= Eiichi Hosokawa =

Japanese industrialist

Eiichi Hosokawa was a Japanese industrialist and a pioneering inventor in the field of fine grinding mill technology. He is credited for inventing the "Micron mill" and is also known for founding Hosokawa Micron Corporation.

==Biography==
Hosokawa was born in 1889, a time of Japan's rapid industrialization, in Tsuna-gun (now Sumoto-shi), Awaji Island, Hyogo Prefecture, Japan. He was educated under Japan's old system of education until he graduated from high school. He then completed a degree from the Nagoya Technical School. Hosokawa married Hatsu Osame, a sister of Gohei Osame, a specialist in the development of sulphuric acid manufacturing equipment.

===Hosokawa Micron===
In 1914, Hosokawa founded Hosokawa Turbine Water Mill Company, which manufactured water mills and pumps. Another source cited that the founding was April 18, 1916, and the company was headquartered in Osaka. He then invented the Hosokawa Micron mill in 1930 and founded the Hosokawa Ironworks. This machine was a type of air classifying mill (ACM) noted for its efficiency.

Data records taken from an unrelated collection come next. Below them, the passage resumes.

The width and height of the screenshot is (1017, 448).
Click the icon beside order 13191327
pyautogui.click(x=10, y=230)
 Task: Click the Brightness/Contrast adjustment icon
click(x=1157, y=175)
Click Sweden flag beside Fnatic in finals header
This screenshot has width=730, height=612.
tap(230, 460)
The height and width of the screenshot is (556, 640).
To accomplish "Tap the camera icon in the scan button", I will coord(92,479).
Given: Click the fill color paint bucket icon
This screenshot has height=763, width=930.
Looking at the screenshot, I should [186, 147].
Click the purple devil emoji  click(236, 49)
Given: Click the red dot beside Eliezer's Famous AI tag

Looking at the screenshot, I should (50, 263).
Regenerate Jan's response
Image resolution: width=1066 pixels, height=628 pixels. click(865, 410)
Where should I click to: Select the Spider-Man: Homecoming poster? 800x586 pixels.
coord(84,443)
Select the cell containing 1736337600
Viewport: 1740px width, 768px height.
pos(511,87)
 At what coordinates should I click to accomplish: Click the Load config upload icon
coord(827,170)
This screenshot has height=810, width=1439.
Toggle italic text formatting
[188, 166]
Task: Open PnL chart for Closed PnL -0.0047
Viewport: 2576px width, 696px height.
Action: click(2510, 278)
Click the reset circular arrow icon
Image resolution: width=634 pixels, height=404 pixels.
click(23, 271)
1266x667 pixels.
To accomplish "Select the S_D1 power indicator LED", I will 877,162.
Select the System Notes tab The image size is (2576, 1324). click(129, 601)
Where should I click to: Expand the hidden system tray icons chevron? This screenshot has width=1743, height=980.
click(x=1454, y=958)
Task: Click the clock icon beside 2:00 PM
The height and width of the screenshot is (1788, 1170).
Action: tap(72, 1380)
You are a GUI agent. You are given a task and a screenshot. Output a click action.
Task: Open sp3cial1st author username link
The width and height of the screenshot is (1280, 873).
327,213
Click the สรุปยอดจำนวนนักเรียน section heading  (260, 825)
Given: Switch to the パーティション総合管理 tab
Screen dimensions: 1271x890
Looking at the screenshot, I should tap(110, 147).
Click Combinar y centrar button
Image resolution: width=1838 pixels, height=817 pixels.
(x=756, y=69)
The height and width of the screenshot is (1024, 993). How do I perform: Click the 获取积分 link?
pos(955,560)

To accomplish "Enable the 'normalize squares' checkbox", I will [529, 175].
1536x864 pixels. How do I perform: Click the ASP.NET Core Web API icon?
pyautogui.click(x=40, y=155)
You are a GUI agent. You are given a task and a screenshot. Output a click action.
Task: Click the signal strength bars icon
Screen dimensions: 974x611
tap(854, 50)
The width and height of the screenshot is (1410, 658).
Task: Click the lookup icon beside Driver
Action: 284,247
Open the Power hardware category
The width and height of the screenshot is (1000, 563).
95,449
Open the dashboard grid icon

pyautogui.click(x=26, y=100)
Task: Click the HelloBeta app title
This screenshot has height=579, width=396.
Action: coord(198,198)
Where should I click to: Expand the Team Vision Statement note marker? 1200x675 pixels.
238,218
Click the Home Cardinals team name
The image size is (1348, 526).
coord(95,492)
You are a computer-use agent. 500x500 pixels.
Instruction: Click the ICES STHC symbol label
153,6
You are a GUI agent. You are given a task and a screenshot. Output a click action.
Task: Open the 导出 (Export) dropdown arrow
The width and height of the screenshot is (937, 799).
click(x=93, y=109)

Since Eiichi was an engineer, he had little interest in business. It was only after his son Masuo joined the company that the business began to prosper.

Today, Hosokawa Micron is considered a world leader in fine powder processing equipment with an estimated 30 percent share in the global fine powder market. Eiichi Hosokawa's descendant, Kohei Hosokawa is currently the president and CEO of Hosokawa Micron Corporation.